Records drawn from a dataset

□ □ □ □ □ □ □

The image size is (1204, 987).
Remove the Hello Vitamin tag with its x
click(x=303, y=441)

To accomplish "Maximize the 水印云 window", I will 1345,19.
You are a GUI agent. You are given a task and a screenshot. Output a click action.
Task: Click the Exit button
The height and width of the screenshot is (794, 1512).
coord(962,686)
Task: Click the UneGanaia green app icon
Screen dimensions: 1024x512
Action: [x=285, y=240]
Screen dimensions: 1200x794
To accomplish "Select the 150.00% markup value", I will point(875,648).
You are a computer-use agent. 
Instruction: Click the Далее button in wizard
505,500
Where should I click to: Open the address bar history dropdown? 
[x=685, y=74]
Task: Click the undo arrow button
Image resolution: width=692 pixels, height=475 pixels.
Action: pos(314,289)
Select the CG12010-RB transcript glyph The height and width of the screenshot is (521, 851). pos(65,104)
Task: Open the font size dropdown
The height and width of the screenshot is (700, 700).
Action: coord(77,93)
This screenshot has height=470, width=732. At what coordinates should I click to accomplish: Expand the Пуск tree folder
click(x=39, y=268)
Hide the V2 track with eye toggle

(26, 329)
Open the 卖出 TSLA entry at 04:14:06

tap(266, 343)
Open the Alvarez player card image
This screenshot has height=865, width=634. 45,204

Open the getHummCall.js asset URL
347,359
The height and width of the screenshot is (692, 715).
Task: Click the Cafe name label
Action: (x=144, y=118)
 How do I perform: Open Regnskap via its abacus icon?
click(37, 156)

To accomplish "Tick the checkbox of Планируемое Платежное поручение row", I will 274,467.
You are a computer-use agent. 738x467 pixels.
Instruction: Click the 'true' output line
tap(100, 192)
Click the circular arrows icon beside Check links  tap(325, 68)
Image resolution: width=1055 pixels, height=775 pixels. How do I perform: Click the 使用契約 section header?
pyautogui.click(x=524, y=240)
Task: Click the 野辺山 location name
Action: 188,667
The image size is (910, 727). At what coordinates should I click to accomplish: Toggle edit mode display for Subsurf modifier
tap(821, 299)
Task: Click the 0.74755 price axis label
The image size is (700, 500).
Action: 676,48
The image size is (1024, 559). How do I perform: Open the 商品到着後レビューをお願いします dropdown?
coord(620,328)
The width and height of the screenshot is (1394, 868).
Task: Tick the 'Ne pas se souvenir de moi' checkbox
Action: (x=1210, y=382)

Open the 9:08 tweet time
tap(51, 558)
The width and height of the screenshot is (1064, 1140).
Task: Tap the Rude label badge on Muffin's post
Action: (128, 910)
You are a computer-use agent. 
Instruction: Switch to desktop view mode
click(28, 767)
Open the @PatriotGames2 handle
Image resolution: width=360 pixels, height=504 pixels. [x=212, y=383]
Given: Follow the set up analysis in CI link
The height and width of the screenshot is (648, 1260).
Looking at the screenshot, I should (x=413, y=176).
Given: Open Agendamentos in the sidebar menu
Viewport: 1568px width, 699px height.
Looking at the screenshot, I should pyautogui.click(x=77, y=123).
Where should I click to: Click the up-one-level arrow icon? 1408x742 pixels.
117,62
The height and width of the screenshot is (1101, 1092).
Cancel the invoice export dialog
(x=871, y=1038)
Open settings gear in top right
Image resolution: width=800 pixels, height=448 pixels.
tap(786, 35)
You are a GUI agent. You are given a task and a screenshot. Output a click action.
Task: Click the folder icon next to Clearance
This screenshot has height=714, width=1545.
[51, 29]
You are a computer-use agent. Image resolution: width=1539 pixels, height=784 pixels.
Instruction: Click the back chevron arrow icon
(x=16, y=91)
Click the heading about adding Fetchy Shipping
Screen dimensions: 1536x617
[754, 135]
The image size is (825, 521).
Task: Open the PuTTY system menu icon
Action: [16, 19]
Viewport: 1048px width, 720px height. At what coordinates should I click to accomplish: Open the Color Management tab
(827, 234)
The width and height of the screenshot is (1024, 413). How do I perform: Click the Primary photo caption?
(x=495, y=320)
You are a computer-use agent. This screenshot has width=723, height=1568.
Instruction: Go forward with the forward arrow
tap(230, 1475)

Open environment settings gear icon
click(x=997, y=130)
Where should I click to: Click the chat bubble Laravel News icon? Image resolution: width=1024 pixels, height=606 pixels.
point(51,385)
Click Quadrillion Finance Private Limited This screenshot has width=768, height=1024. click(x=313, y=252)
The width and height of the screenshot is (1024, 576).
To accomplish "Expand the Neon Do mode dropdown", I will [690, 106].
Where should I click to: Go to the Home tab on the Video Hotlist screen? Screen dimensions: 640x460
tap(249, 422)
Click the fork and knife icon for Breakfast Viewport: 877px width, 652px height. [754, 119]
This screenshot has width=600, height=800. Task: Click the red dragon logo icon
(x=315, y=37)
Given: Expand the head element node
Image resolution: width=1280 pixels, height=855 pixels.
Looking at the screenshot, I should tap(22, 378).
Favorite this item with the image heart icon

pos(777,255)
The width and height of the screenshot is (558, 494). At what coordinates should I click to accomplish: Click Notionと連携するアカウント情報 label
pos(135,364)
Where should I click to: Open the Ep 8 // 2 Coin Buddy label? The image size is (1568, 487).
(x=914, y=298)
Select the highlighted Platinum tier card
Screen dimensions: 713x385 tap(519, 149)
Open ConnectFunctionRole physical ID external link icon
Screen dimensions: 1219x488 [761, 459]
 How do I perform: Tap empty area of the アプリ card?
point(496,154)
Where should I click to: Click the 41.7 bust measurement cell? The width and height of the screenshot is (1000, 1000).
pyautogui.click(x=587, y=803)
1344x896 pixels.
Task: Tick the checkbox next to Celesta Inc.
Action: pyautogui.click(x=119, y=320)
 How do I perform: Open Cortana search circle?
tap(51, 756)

□ □ □ □ □ □ □

Task requirements: The response should be the lines from the one containing "This screenshot has width=600, height=800." through the last line of the data, set down exactly and with no other line.

Task response:
This screenshot has width=600, height=800. Task: Click the red dragon logo icon
(x=315, y=37)
Given: Expand the head element node
Image resolution: width=1280 pixels, height=855 pixels.
Looking at the screenshot, I should tap(22, 378).
Favorite this item with the image heart icon

pos(777,255)
The width and height of the screenshot is (558, 494). At what coordinates should I click to accomplish: Click Notionと連携するアカウント情報 label
pos(135,364)
Where should I click to: Open the Ep 8 // 2 Coin Buddy label? The image size is (1568, 487).
(x=914, y=298)
Select the highlighted Platinum tier card
Screen dimensions: 713x385 tap(519, 149)
Open ConnectFunctionRole physical ID external link icon
Screen dimensions: 1219x488 [761, 459]
 How do I perform: Tap empty area of the アプリ card?
point(496,154)
Where should I click to: Click the 41.7 bust measurement cell? The width and height of the screenshot is (1000, 1000).
pyautogui.click(x=587, y=803)
1344x896 pixels.
Task: Tick the checkbox next to Celesta Inc.
Action: pyautogui.click(x=119, y=320)
 How do I perform: Open Cortana search circle?
tap(51, 756)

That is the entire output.